本研究課題では、構造を任意に制御できるイオン液体に注目し、反応基質との間で働く強いイオン相互作用を利用した疑似不斉補助基としての利用により不斉光反応において高い立体選択性を導く手法を確立することを目的としている。
不斉補助基を有するシクロヘキセノンカルボン酸誘導体とエチレンとのジアステレオ区別[2+2]環化付加反応においてメントール誘導体が高いジアステレオ選択性を与えたことから、メンチル基を導入したカチオン部を有するキラルなイオン液体を合成し、シクロヘキセノンカルボン酸とエチレンとのエナンチオ区別[2+2]光環化付加反応を目指した。本年度は、4級アンモニウムカチオンを有するイオン液体の合成を目指した。4級化として、3つのメチル基とメンチル基を導入したアンモニウム塩を合成したが、イオン液体にはならず、メチル基をエチル基以上に伸ばすと目的の4級アンモニウム塩が合成できなかった。そのため、イオン液体の合成は断念した。

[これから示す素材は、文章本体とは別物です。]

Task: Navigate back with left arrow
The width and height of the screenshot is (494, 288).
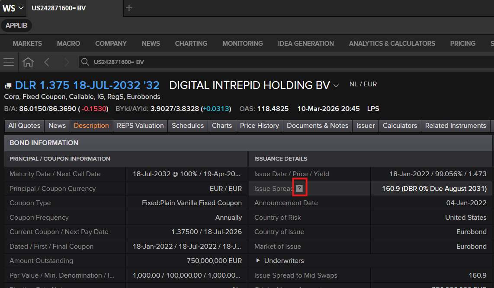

一方、前年度までに1級メンチルアミン誘導体と酢酸とで形成されるメンチルアンモニウム塩をキラルテンプレートとして用いると、同じキラリティを有するメンチルアミン誘導体をキラルテンプレートして用いたときと比べ、逆の立体化学を有する生成物が主生成物として得られるという興味深い結果を見出していたため、その詳細な検討を行った。反応溶媒の種類を変えても上記の結果が観測された。また、メンチルアンモニウムを用いた錯体形成時に副生する酢酸に注目し、メンチルアミンと酢酸を共存させて反応を行ったが、キラリティの逆転は確認されなかった。基底状態の挙動が観測されるNMRスペクトルやCDスペクトルからはメンチルアミンとメンチルアンモニウム塩で大きな違いが見られなかったことから、励起状態においてキラリティの区別が行われていることが示唆された。